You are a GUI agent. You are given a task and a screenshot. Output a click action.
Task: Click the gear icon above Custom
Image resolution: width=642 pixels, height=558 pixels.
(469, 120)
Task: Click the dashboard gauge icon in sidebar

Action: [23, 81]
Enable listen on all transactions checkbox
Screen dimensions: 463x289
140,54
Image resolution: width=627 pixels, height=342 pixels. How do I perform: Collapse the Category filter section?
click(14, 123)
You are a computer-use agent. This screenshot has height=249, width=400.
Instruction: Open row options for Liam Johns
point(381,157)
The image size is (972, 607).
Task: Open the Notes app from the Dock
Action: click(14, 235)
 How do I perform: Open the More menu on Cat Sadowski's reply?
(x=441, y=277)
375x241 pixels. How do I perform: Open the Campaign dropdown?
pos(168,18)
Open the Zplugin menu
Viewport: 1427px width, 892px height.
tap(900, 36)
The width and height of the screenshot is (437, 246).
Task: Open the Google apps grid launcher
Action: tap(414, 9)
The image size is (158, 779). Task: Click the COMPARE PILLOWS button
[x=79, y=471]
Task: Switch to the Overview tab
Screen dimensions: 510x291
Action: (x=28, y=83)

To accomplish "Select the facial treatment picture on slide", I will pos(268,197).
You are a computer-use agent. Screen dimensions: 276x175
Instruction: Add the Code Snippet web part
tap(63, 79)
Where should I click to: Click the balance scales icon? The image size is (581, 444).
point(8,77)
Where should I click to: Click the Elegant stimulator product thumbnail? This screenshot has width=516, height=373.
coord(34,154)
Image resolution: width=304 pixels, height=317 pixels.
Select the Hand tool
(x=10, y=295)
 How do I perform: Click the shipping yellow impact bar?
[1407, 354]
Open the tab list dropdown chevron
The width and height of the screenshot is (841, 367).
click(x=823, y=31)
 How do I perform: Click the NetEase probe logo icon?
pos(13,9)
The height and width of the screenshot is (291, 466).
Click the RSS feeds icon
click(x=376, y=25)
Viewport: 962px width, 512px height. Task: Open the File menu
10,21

▶ _Work to be completed_
Please retype all of the records above exactly as they are.

▶ _Exercise answer_
You are a GUI agent. You are given a task and a screenshot. Output a click action.
Task: Click the gear icon above Custom
Image resolution: width=642 pixels, height=558 pixels.
(469, 120)
Task: Click the dashboard gauge icon in sidebar

Action: [23, 81]
Enable listen on all transactions checkbox
Screen dimensions: 463x289
140,54
Image resolution: width=627 pixels, height=342 pixels. How do I perform: Collapse the Category filter section?
click(14, 123)
You are a computer-use agent. This screenshot has height=249, width=400.
Instruction: Open row options for Liam Johns
point(381,157)
The image size is (972, 607).
Task: Open the Notes app from the Dock
Action: click(14, 235)
 How do I perform: Open the More menu on Cat Sadowski's reply?
(x=441, y=277)
375x241 pixels. How do I perform: Open the Campaign dropdown?
pos(168,18)
Open the Zplugin menu
Viewport: 1427px width, 892px height.
tap(900, 36)
The width and height of the screenshot is (437, 246).
Task: Open the Google apps grid launcher
Action: tap(414, 9)
The image size is (158, 779). Task: Click the COMPARE PILLOWS button
[x=79, y=471]
Task: Switch to the Overview tab
Screen dimensions: 510x291
Action: (x=28, y=83)

To accomplish "Select the facial treatment picture on slide", I will pos(268,197).
You are a computer-use agent. Screen dimensions: 276x175
Instruction: Add the Code Snippet web part
tap(63, 79)
Where should I click to: Click the balance scales icon? The image size is (581, 444).
point(8,77)
Where should I click to: Click the Elegant stimulator product thumbnail? This screenshot has width=516, height=373.
coord(34,154)
Image resolution: width=304 pixels, height=317 pixels.
Select the Hand tool
(x=10, y=295)
 How do I perform: Click the shipping yellow impact bar?
[1407, 354]
Open the tab list dropdown chevron
The width and height of the screenshot is (841, 367).
click(x=823, y=31)
 How do I perform: Click the NetEase probe logo icon?
pos(13,9)
The height and width of the screenshot is (291, 466).
Click the RSS feeds icon
click(x=376, y=25)
Viewport: 962px width, 512px height. Task: Open the File menu
10,21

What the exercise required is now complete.